--- PROMPT 1 ---
According to the blog post, why does the writer value her rosewood furniture? Answer in one to three sentences.
--- PROMPT 2 ---
Extend the blog post, picking up right after its final sentence.

--- PASSAGE TO READ ---
┄┄┄┄┄┄┄┄┄┄

The Sun is out and all the spring flowers are in bloom so this spurs me on and I desperately want to keep up the momentum.

~ Tutte ~

Wednesday, April 6, 2011

Tuesday, April 5, 2011

Someone To Share With


After my wonderful encounter with Shaun today, I wish Arch had been there to share it with. Of course, I believe had he not died when my boys were in their teens, our lives and relationships would have been very different. That conversation would never have occurred or been necessary. Especially since Shaun was his Dad's favorite. Who knows what impact that had on the lives of my boys. Profound undoubtedly! They have reacted very differenly. No doubt, it was far more painful for Shaun since Ryan was more connected to me and still is. I have tried to imagine but it's impossible. I still remember Larry King talking about the loss of his father when he was young. It's a life altering event.


I wish I had the ability to walk along our local beach and discuss all this with Arch. Probably from the perspective of where he is today, he would be able to reassure me that I have done the very best under the circumstances.I believe I have.

I still think it's a huge tragedy for any child to loose a parent in their youth. Especially a father who was so young at heart, vibrant and humourous as Arch. Unless he had developed dementia, he would always have had that personality. Did until shortly before he died. I never met anyone who could make me laugh so heartely nor does anyone else who came in contact with him.

He was absolutely a most delightful man and a joy to live with.

~ Tutte ~

HOPE


I am so grateful that despite the years of despair, I always maintained a glimmer of hope even when it seemed there was nothing to cling on to.

I expect since I held on to so much of my precious rosewood furniture when I moved in here, I must have known this would never become my permanent home. I am so grateful today that I did. I have had this since I bought it in my 20's and is so much part of what I consider my HOME and my life. It did create a huge problem here but I never regretted it. I haven't seen my beautiful coffee table for years, it's in storage but one of my most favorite items. I just couldn't part with it. Rosewood is beyond affordability today. As is the type of Danish craftmanship. It's not the price of it that has value for me but the beautiful grain in the wood and rich color. It can't compare with Ikea or particle board. I had to sacrifice my beautiful bedroom suit but that was acceptable. I had no choice but I did with the rest and why I held on to it.

┄┄┄┄┄┄┄┄┄┄

[Collected data entries]

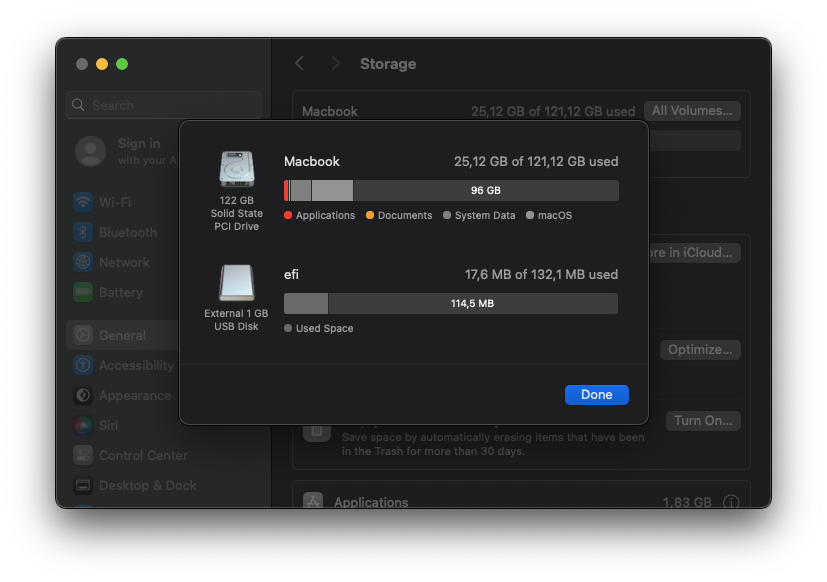Select the Macbook solid state drive icon
The image size is (827, 582).
[236, 169]
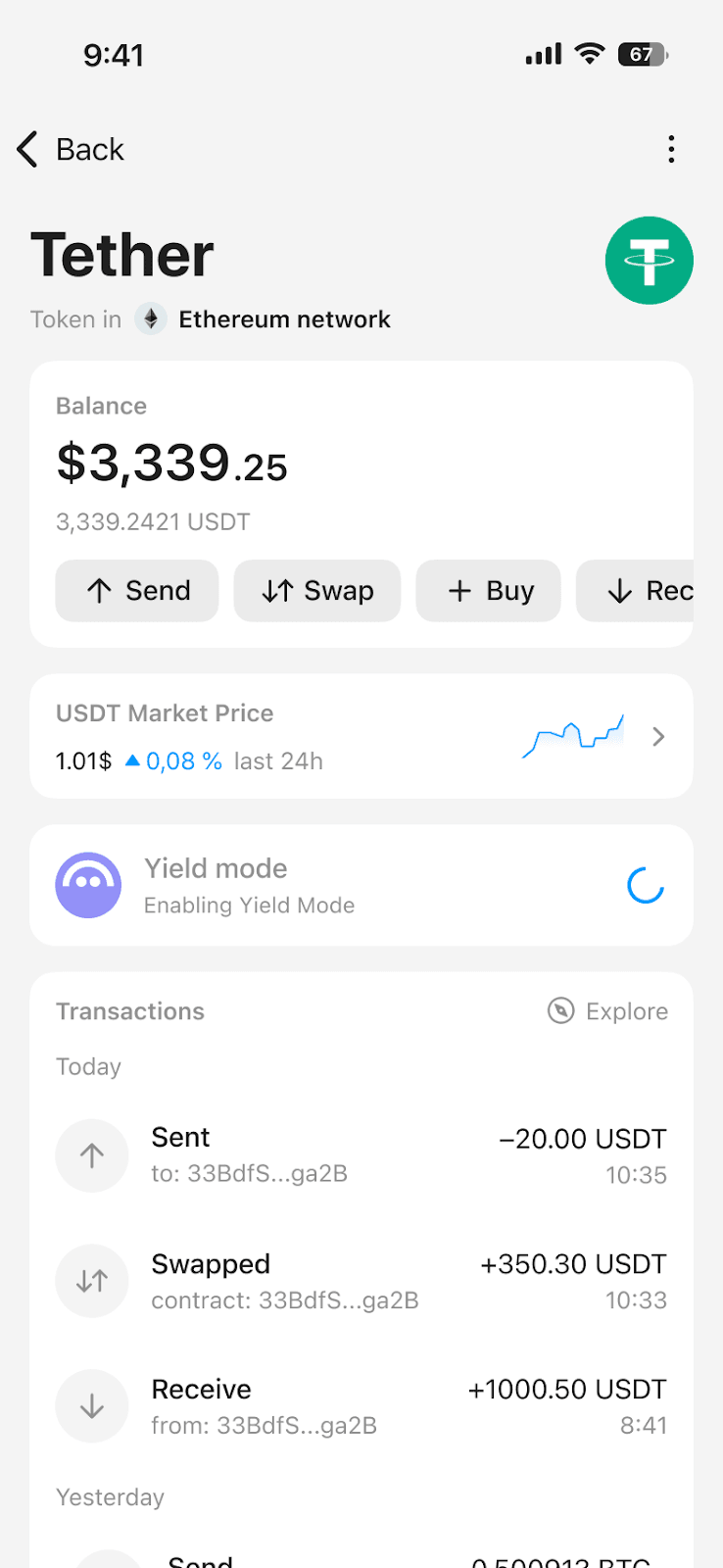Tap the Explore compass icon
Image resolution: width=723 pixels, height=1568 pixels.
point(560,1010)
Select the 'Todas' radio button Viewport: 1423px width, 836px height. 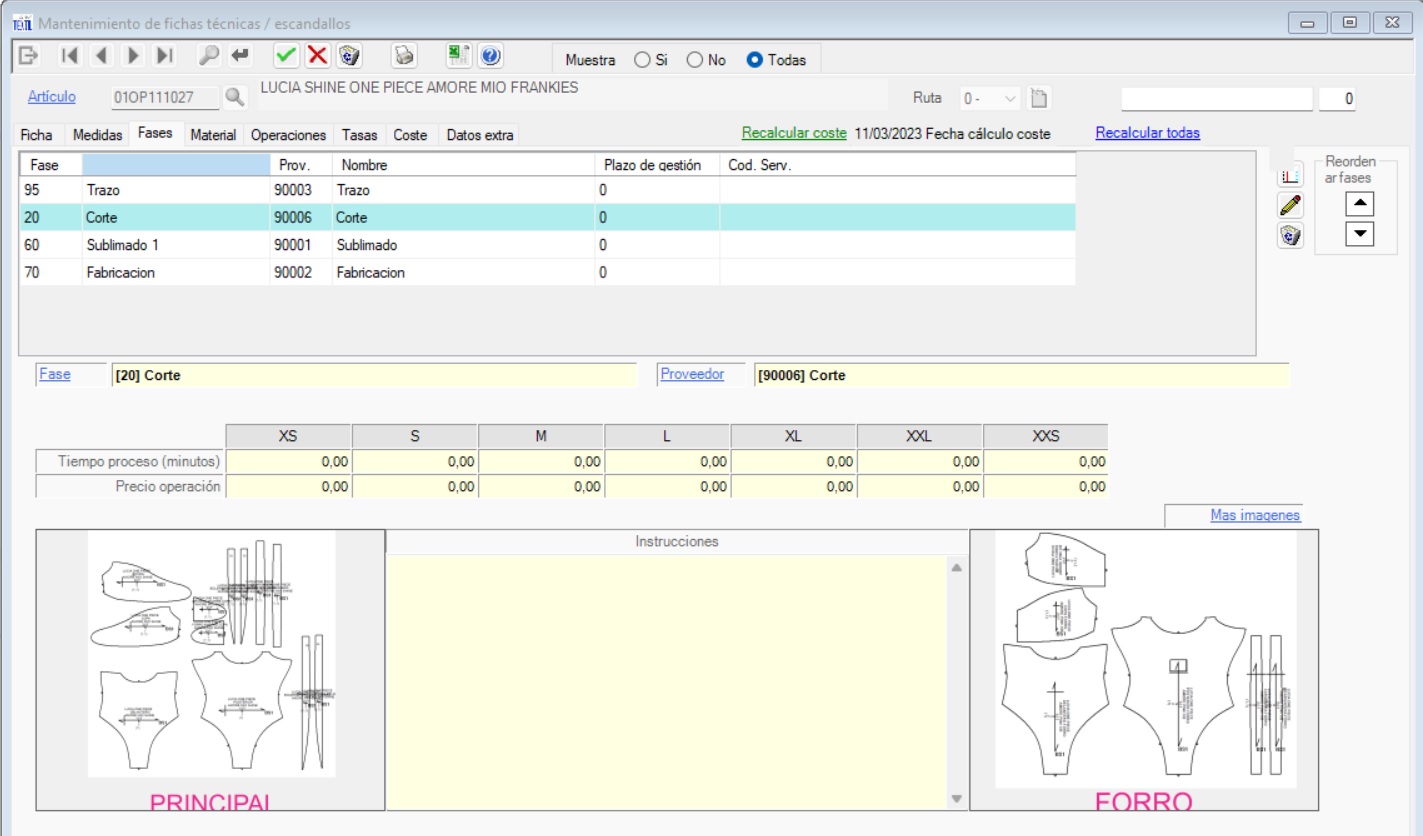[755, 60]
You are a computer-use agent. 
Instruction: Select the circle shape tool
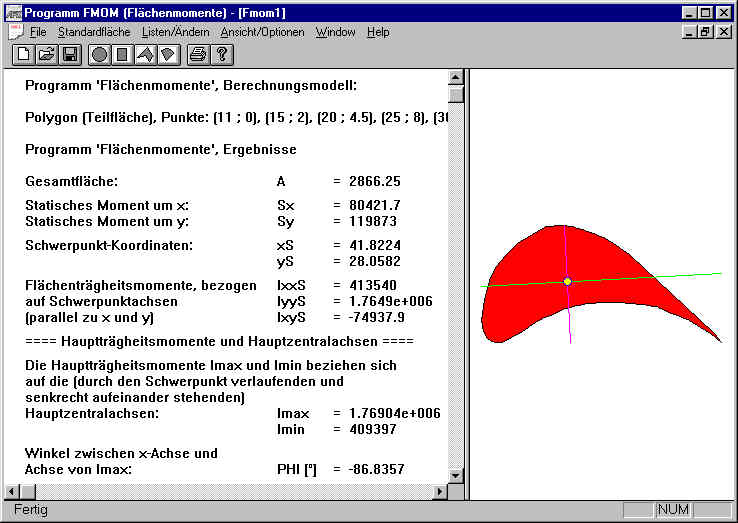point(99,54)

┄┄┄┄┄┄┄┄┄┄

--- EXPECTED ANSWER 1 ---
She has owned it since she bought it in her 20s, and it is so much a part of what she considers her home and her life. She values it for the beautiful grain and rich color of the wood rather than its price.

--- EXPECTED ANSWER 2 ---
Hopefully I will be able to recreate the type of living room I have enjoyed all my life prior to moving in here.

~ Tutte ~

It's Only


I am slowely moving forward towards the light of my escape as I continue to pack. It's a difficult task as I can only pack one box and then sit down for 10 minutes. However, no doubt by the time this is done, I should be much stonger on every level. So glad I didn't put a time frame on this move. It will take as long as it takes. Baby Steps but ever forward and I feel good about seeing empty spaces.

I had the profound pleasure of seeing my oldest son Shaun today. This after a year. He appeared very happy to see me with a smile from ear to ear and gave me a huge hug when I left. Not sure what his problem is except that he told me he has become a recluse and doesn't talk to many. I can certainly relate as my phone is still off the hook. However it warmed my heart and reassured me that our relationship is fully in tact.

Then went to see my MD who continues to provide me with free drugs via samples. What a sweetheart he is! I hope he never retires even though he is getting close to that age. He has been my Medicinal angel for the last 15 years.

~ Tutte ~

Saturday, April 2, 2011

The Duality of Mother Earth


In the past few years and especially 3 weeks ago with what happened in Japan we are constantly reminded of the destructive power of Mother Earth. They supercede all the subtle and beautiful wonders and we mustn't forget them. They are what brings life to the planet whether through the seasonal changes, biology and the healing power and wisdom of our own fragile bodies.

Mother Earth is to be respected and revered regardless of how destructive at times. She is doing what is in her nature and history whether we understand it or not.